Her adımda biraz daha hafifledim, hafifledikçe daha çok hızlandım. Çoğu insana göre yüksek sayılabilecek fakat benim için normal olan bir tempoya ulaştığımda hızımı sabitledim ve kendimi müziğe bıraktım. Ne kadar olduğunu bilmediğim bir süre bu şekilde koştuktan sonra bir gök taşıyla sarsıldım. Yanlış anlamayın yakışıklılığını kastetmiyorum. Ha feci yakışıklı orası ayrı ama bu bana uzaydan gelen bir gök taşı gibi çarptığını ve çimlere yuvarlanmama neden olduğu gerçeğini değiştirmiyor.

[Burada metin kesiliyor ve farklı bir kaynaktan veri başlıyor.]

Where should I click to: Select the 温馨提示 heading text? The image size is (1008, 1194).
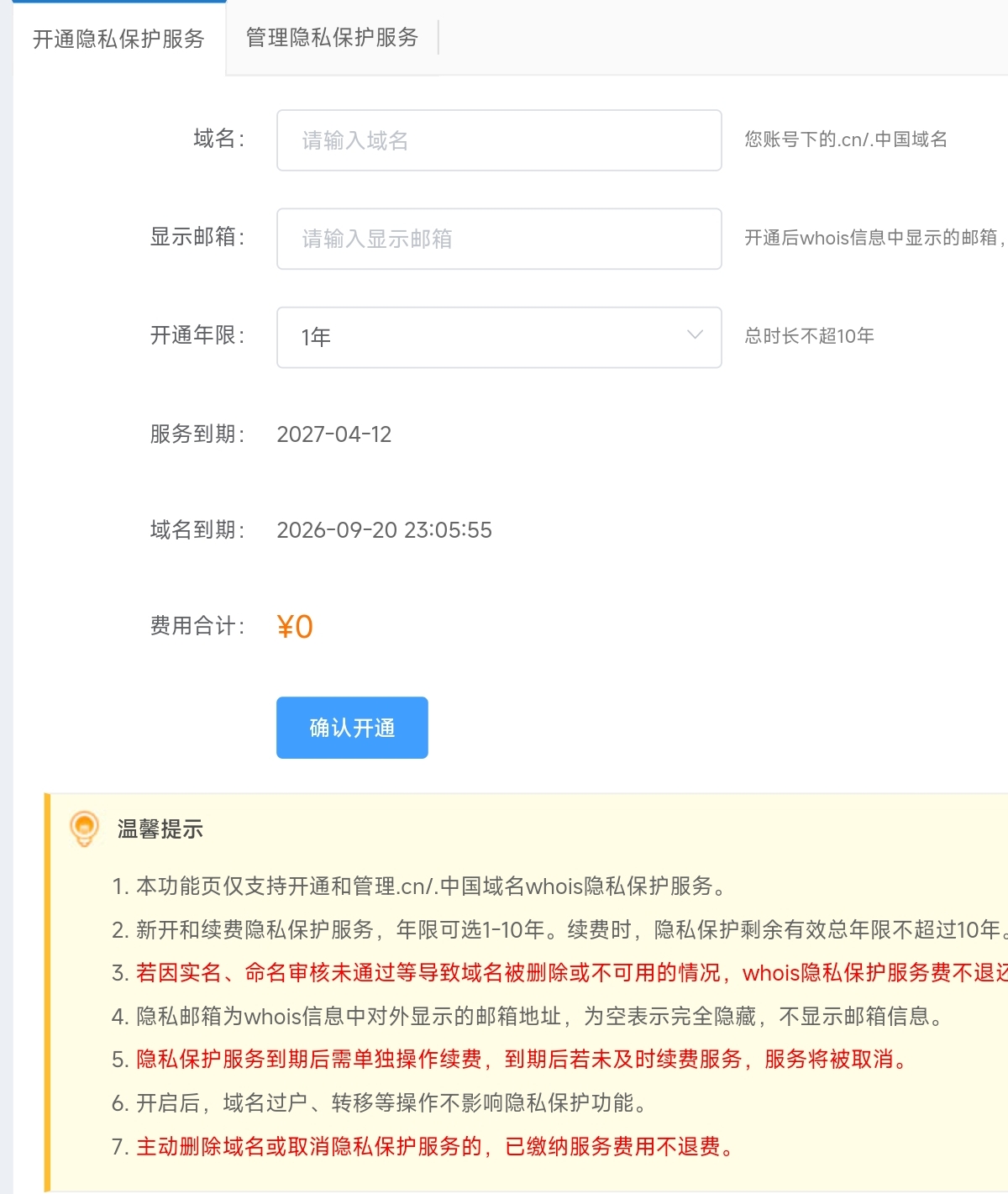click(x=160, y=829)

Hâlâ kendime gelememiş ve adamın kaslarına mı yoksa ses çıkarmadan ağzını oynatmasına mı baksam karar verememişken bi dakika ses çıkarmadan ağzını mı oynatıyo?? Ahh kulaklıklar... Duruma ayınca hemen kulaklıklarımı çıkardım. Çıkarmaz olaydım. Tamam bir adam yakışıklı olabilir. Kaslı olabilir ama bu ses tonu nedir ya? Ben transtan adamın alaycı bir sesle

"Hem önüme atlıyor hem de bön bön suratıma bakıyor." demesiyle çıkarken istemsiz olarak sertleşen sesimle ancak

"Ne diyosun sen ya??" diyebildim. Mümkünmüş gibi sesi daha alaycı bir tona bürünürken cevapladı

"Oo prensesimiz konuşabiliyormuş.". Yerden kalkıp üstümü silkeledim ve mümkün olsa içinden alev püskürteceğim mavi gözlerimi adama diktim. Ama o hiç oralı olmadı ve çekinmeden vücuduma göz atmaya koyuldu. Onun gibi alaycı bir tonda

"Pardon bölmek istemezdim ama gitmem gerekiyor. O yüzden şimdi özür dilediğin kısma geçiyoruz hadi." dedim. Özür kısmını hiç sallamadan kurduğum cümle için kendime lanet edeceğim cevabı verdi

"Demek vücuduna bakmaya devam etmemi isterdin." Ooo olmazsa olmaz çarpık gülümseme de burdaymıış. Bu gülümsemeye kendimi kaptıracak kadar afallamadığım için şükrettim ve o şekli almış ağzımı kapattım. Sonra tekrar açıp kapattım ve sonunda

"Hah seni pis ukala!!" diye bağırdım. Adam halimden çok zevk alıyormuş gibi bir kahkaha attı. Bana doğru yaklaştı yaklaştı ve burnumun ucunda durdu. Dışarıdan nasıl göründüğümüzü bilmiyordum ama içimde bütün organlarım çığlık çığlığaydı. Neden böyle olduğunu anlamıyordum. Daha önce fazla olmasa da erkek arkadaşlarım olmuştu. Hatta bir tanesiyle birlikte olmanın eşiğine kadar gelmiştik ama bir şey beni durdurmuştu. Ben şu an ne yapıyordum? Adam bana yaklaştı diye neden yatak hayalleri kurmaya başlamıştım ki birden? Sonunda beni bu düşüncelerimden fısıltı gibi çıkan seni kurtardı.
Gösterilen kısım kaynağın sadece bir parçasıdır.